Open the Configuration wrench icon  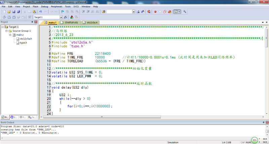tap(185, 11)
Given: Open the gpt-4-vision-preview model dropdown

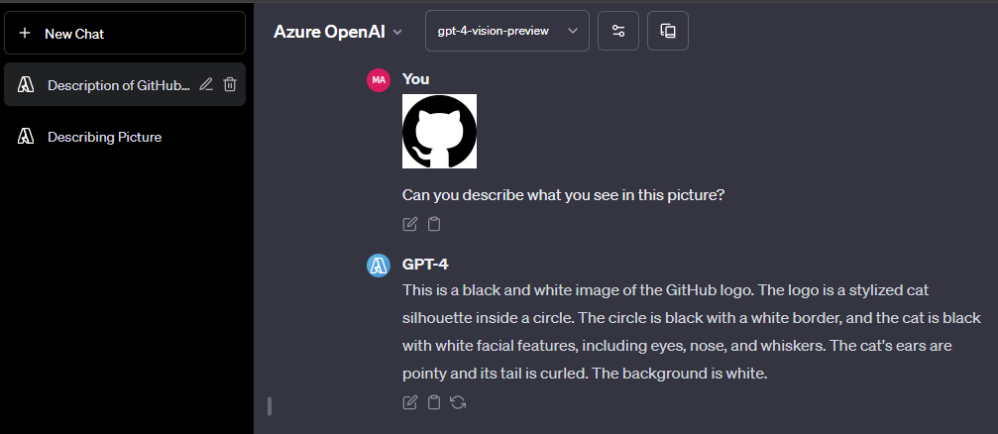Looking at the screenshot, I should pos(507,31).
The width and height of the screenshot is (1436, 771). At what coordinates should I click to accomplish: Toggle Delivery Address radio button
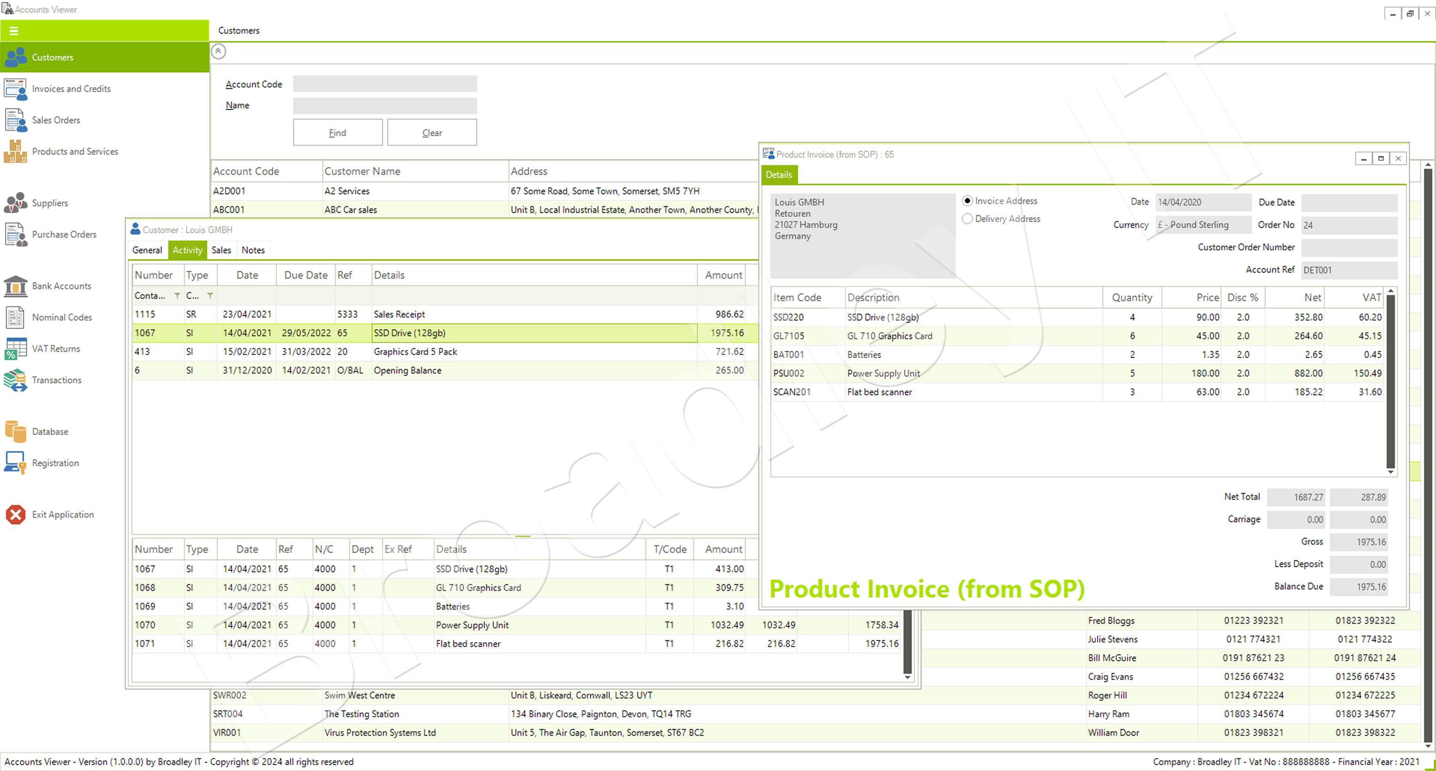[967, 218]
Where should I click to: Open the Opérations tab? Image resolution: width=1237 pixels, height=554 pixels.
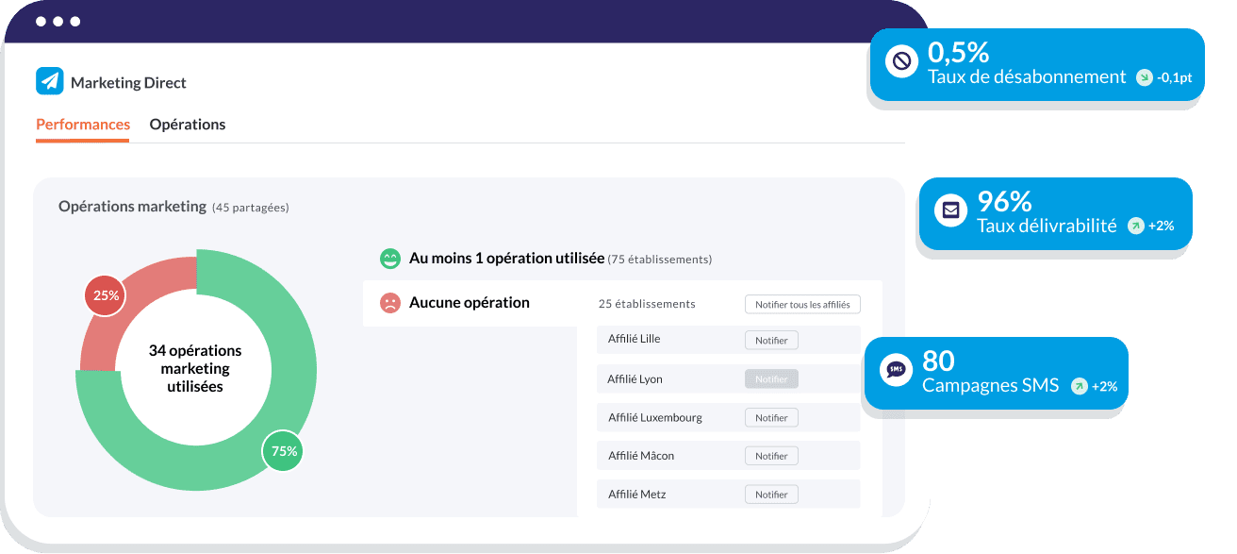click(188, 125)
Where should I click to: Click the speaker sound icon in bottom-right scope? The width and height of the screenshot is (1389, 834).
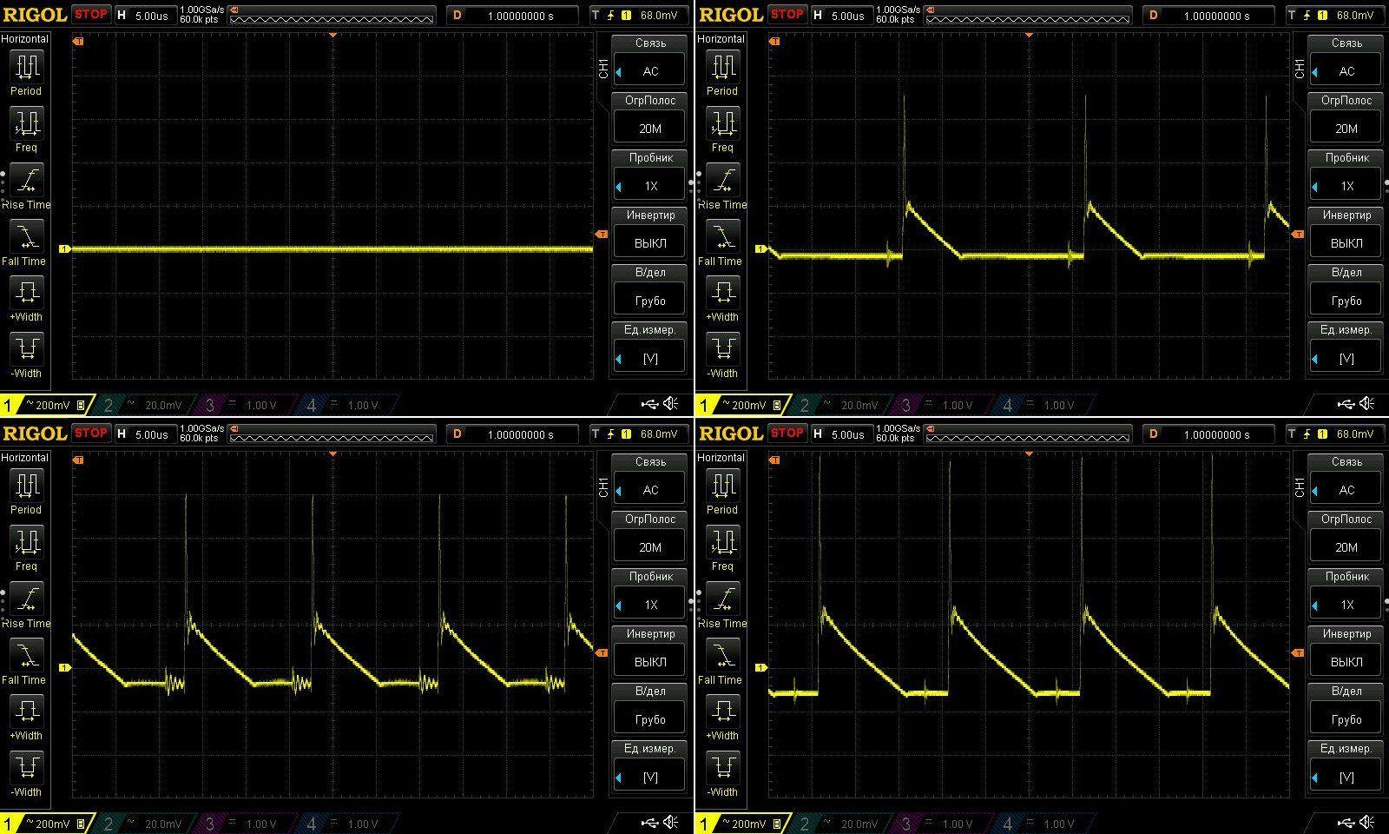(x=1367, y=822)
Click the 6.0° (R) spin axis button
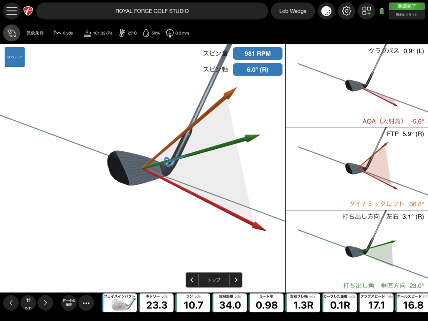This screenshot has height=321, width=428. 257,69
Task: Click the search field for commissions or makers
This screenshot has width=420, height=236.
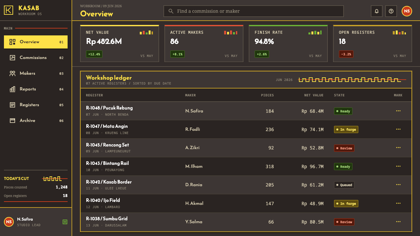Action: click(x=254, y=11)
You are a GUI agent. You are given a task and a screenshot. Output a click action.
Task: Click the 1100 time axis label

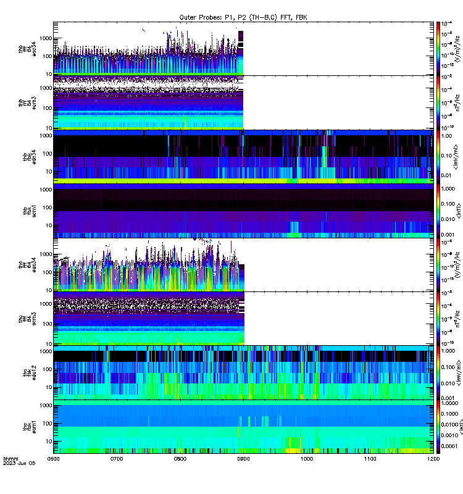tap(370, 459)
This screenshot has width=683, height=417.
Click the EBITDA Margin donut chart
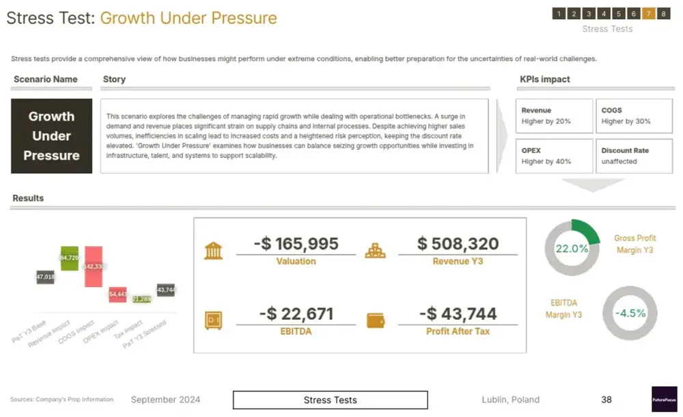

▸ About this exercise: Word for word, retype the lines from the one with "You are a GUI" through the final line of the data, both included. No pictures belong in the copy.

▸ Result of the task:
You are a GUI agent. You are given a task and a screenshot. Output a click action.
Task: Click the 1100 time axis label

tap(370, 459)
This screenshot has width=683, height=417.
Click the EBITDA Margin donut chart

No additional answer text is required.